How to complete this task: Skip every picture. Print each line from the one containing "Given: Open the 'pricing here' link" through the end of the records below, word for word.

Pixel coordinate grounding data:
#####

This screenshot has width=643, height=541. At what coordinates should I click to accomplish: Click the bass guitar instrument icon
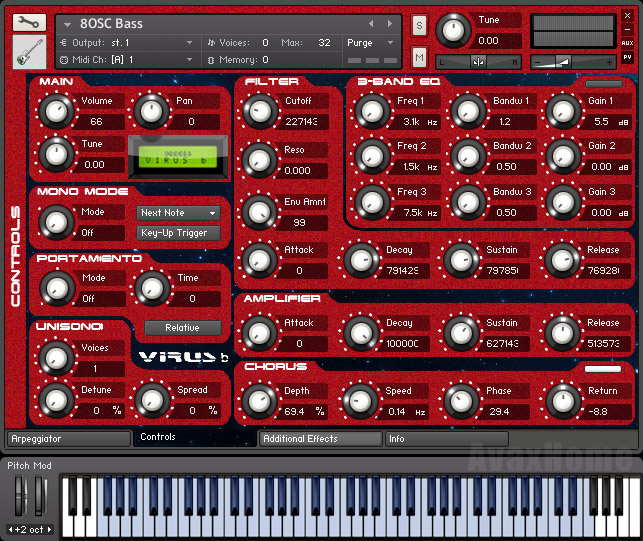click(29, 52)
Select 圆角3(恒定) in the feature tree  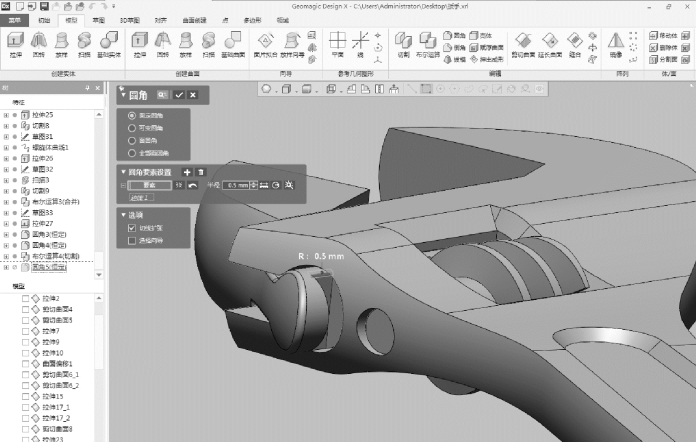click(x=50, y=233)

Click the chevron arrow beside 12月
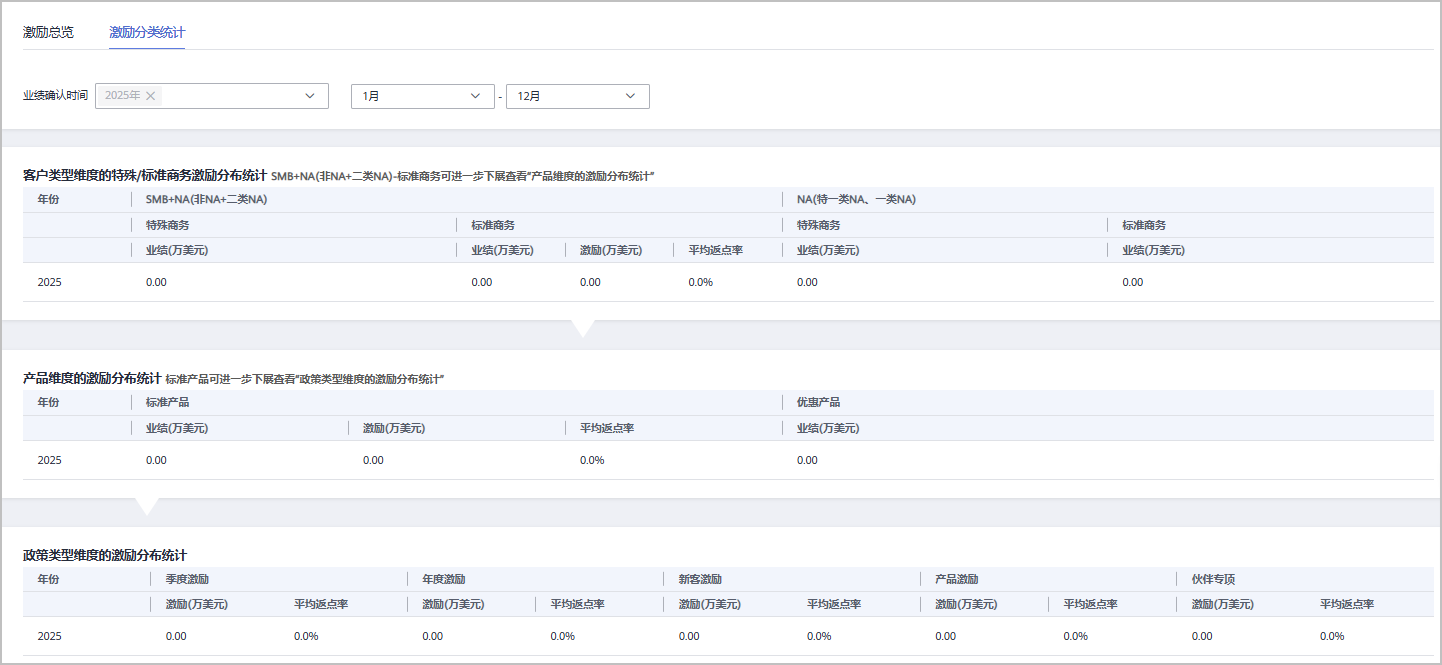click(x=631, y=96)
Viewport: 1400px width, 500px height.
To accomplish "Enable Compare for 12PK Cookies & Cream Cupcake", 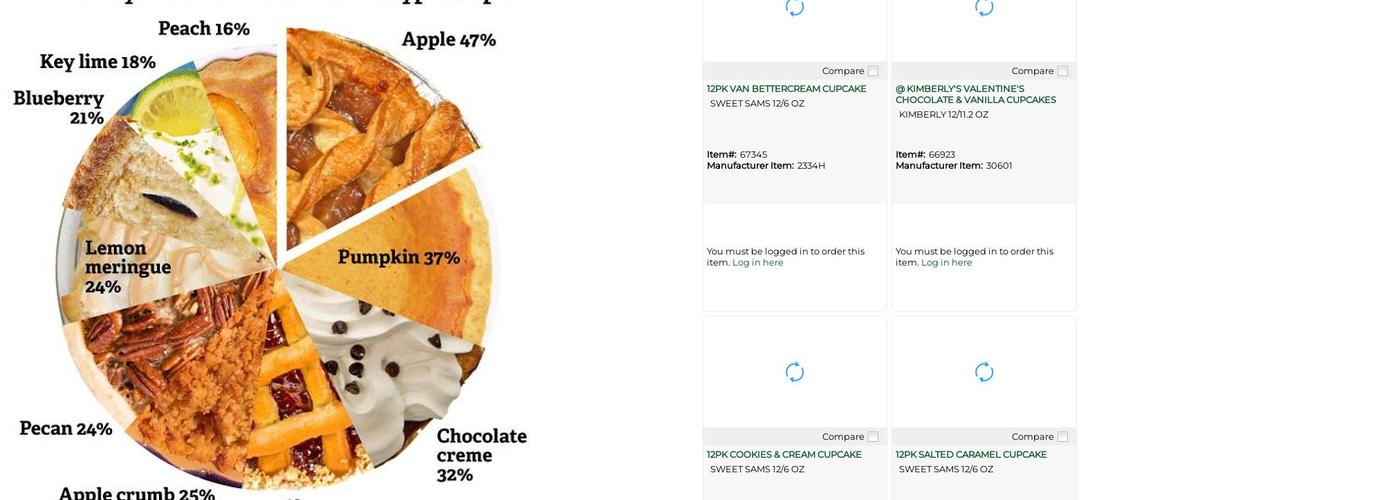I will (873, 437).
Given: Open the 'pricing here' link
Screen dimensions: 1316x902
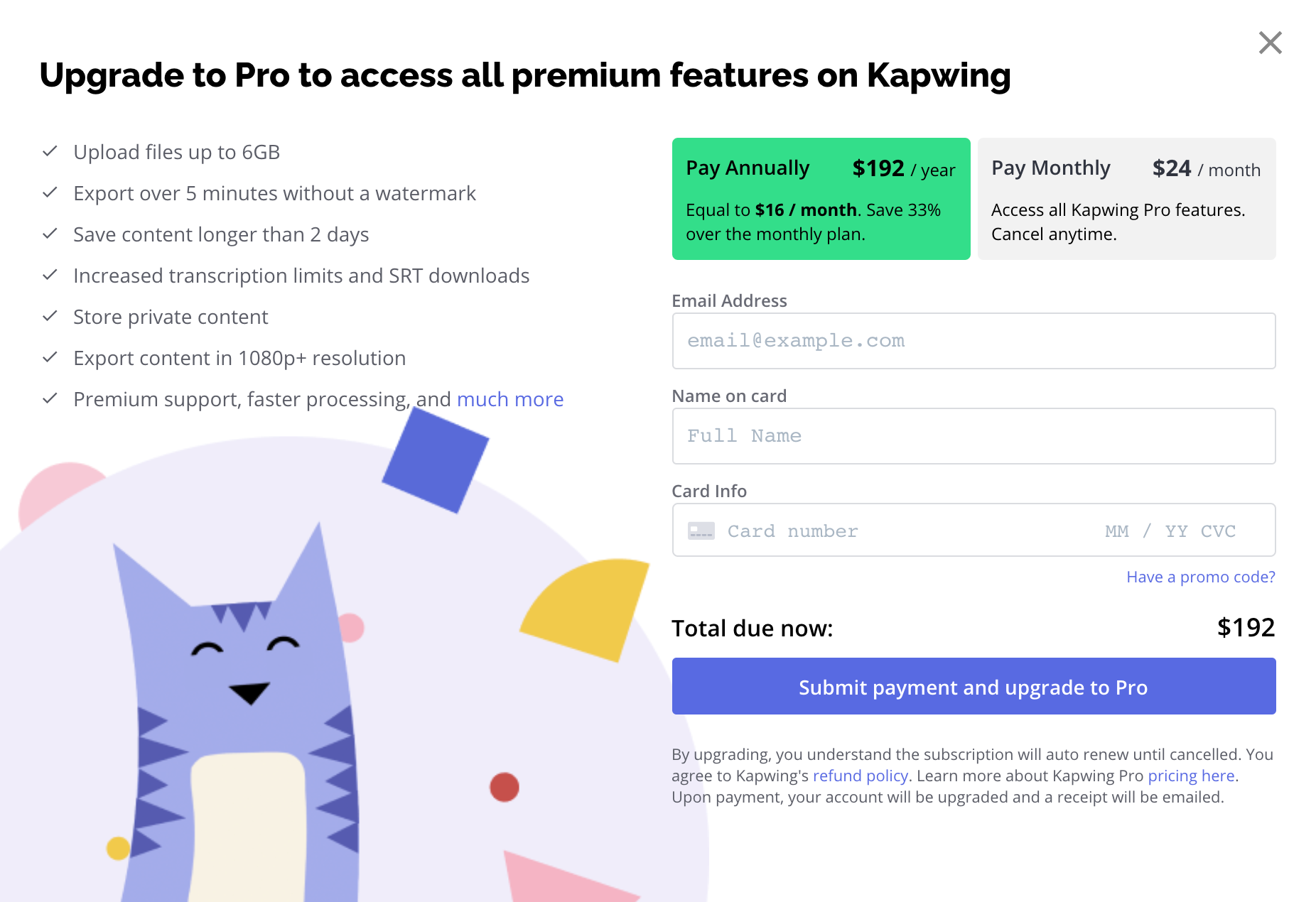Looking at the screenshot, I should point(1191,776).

#####

Response to the task:
Given: Open the 'pricing here' link
Screen dimensions: 1316x902
Looking at the screenshot, I should point(1191,776).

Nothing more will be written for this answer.